• _What needs to be done_
Please quote only the lines that start at the one with "1135x713 pixels. Task: Switch" and go on to the last line of the data, both ends kept.

• _Extracted material_

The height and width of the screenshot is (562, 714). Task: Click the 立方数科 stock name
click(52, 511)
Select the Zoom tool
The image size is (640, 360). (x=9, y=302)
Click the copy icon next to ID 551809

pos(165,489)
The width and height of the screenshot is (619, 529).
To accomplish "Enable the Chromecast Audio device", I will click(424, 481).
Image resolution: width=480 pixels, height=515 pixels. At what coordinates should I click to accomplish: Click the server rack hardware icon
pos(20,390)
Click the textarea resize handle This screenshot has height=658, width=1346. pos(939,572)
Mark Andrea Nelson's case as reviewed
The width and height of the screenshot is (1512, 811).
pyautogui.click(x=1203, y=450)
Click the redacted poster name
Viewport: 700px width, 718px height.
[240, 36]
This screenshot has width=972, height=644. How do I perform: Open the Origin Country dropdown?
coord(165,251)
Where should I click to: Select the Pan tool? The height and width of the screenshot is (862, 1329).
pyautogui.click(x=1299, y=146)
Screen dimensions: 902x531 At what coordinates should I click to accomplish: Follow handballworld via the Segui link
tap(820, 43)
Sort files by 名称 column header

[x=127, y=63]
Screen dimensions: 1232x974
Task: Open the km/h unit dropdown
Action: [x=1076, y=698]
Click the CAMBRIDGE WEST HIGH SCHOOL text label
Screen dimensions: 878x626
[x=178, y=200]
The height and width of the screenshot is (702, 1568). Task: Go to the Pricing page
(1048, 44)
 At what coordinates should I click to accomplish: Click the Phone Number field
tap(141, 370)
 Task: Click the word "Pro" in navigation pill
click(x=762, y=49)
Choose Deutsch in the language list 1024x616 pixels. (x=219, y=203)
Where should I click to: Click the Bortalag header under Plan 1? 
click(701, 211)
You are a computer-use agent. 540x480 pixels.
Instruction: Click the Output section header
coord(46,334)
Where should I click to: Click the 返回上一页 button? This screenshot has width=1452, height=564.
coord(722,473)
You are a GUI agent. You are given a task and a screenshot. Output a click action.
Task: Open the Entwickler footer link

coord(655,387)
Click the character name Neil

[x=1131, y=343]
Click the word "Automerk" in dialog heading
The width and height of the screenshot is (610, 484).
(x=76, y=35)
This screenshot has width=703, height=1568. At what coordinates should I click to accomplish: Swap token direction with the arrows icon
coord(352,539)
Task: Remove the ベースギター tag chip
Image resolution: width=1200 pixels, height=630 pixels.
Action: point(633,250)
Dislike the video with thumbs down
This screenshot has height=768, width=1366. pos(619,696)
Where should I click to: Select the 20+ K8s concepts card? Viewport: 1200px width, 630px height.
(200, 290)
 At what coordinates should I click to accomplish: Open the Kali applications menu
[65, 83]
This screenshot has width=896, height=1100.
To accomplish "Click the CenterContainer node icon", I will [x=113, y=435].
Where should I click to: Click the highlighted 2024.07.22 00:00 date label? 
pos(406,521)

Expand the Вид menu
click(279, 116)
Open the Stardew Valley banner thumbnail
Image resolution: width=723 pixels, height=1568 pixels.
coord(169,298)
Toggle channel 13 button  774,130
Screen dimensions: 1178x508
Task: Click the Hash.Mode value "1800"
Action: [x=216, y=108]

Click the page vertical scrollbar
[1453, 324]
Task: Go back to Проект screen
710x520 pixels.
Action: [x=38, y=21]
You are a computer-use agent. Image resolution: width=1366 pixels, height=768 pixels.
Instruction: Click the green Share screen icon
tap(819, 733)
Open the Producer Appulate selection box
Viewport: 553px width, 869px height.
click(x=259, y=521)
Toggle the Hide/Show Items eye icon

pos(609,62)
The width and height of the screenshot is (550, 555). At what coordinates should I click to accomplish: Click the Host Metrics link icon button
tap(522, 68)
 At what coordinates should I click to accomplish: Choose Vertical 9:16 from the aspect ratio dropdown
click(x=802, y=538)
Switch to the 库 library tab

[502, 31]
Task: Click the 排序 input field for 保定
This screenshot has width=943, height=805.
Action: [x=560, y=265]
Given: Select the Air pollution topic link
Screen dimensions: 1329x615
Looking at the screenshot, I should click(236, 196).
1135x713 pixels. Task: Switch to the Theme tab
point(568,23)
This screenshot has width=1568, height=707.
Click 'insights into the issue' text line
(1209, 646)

• _Expected output_
1135x713 pixels. Task: Switch to the Theme tab
point(568,23)
This screenshot has width=1568, height=707.
Click 'insights into the issue' text line
(1209, 646)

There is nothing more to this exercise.